Die Folgen der Hoffnung auf den sozialen Aufstieg
Im Kanton Zürich verdienen die reichsten 5% der Hauhalte gemessen am steuerbaren Einkommen ¼ des gesamten Einkommens. Diese so gerechnete Ungleichverteilung ist seit Jahren konstant; nicht berücksichtigt sind dabei aber die stets steigenden Krankenkassenprämien und Mieten, was die wenig Verdienenden besonders spüren. Aber wer möchte nicht auch zu diesen fünf Prozent gehören? Wer hofft nicht auch auf den sozialen Aufstieg?

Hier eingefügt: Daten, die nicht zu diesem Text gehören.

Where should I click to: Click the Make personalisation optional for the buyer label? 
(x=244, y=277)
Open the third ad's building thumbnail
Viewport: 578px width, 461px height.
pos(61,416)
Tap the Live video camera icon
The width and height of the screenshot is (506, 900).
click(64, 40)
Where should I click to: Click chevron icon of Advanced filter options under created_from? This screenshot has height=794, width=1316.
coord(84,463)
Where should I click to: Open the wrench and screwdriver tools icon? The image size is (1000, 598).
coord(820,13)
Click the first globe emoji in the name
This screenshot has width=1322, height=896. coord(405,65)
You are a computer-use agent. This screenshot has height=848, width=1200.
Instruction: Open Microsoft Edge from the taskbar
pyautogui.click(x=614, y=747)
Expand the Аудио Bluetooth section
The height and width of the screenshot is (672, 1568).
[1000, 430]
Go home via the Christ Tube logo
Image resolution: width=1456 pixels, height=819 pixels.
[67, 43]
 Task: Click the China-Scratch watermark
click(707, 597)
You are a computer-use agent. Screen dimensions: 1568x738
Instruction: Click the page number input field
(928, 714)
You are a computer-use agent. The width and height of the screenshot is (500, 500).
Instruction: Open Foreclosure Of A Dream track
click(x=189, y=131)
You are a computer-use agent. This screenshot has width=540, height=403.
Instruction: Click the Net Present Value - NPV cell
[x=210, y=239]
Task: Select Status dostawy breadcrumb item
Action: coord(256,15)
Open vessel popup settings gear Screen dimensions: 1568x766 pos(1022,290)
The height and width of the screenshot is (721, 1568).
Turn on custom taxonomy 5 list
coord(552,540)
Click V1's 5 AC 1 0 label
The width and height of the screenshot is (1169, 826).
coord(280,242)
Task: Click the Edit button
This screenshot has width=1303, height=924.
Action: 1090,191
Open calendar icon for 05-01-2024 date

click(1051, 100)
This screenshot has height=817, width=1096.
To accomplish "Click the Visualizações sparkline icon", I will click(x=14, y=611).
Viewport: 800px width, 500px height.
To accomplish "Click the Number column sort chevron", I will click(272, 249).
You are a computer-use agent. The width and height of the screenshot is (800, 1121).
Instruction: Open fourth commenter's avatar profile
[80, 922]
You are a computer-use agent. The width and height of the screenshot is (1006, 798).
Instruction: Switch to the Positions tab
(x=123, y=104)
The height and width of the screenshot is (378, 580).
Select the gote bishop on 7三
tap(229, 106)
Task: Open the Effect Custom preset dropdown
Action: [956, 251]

Die Folge davon ist, dass die Politik und die Stimmbevölkerung in den letzten Jahren immer wieder zugunsten der Bessergestellten gestimmt haben. So beispielsweise bei der Unternehmenssteuerreform II auf eidgenössischer Ebene, wo Grossaktionäre steuerlich massiv entlastet wurden. Mit dem neuen Strafrecht wurde die Wiedergutmachung ermöglicht. D.h. heisst nichts anderes, als dass vor allem Gutbetuchte gute Chancen haben, von einer Straftat ungeschoren davon zu kommen. Im Kanton Zürich stehen wir zudem vor einer Abstimmung, wo die Frage gestellt wird, ob wir die höchsten Einkommen steuerlich entlasten möchten. Und nicht zuletzt wurde in Uster das Angebot für Deutsch als Zweitsprache mit finanzpolitischen Argumenten auf ein Minimum reduziert – die Begabtenförderung wird diskussionslos beibehalten.
Wird mit dieser Entwicklung nicht langsam aber stetig an den Grundfesten unserer stabilen Gesellschaft gerüttelt? Würde es eigentlich nicht zur schweizerischen Tradition gehören, dass die sozial besser Gestellten sich immer auch für die sozial Schwächeren einsetzten? Ich finde, die Diskussion über den sozialen Zusammenhalt wird heute viel zu wenig geführt. Stattdessen wird versucht, die Schuld aller Fehlentwicklungen den Ausländerinnen und Ausländern, der Bürokratie oder der unanständigen Jugend in die Schuhe zu schieben. Zukunftsgerichtet ist das sicher nicht.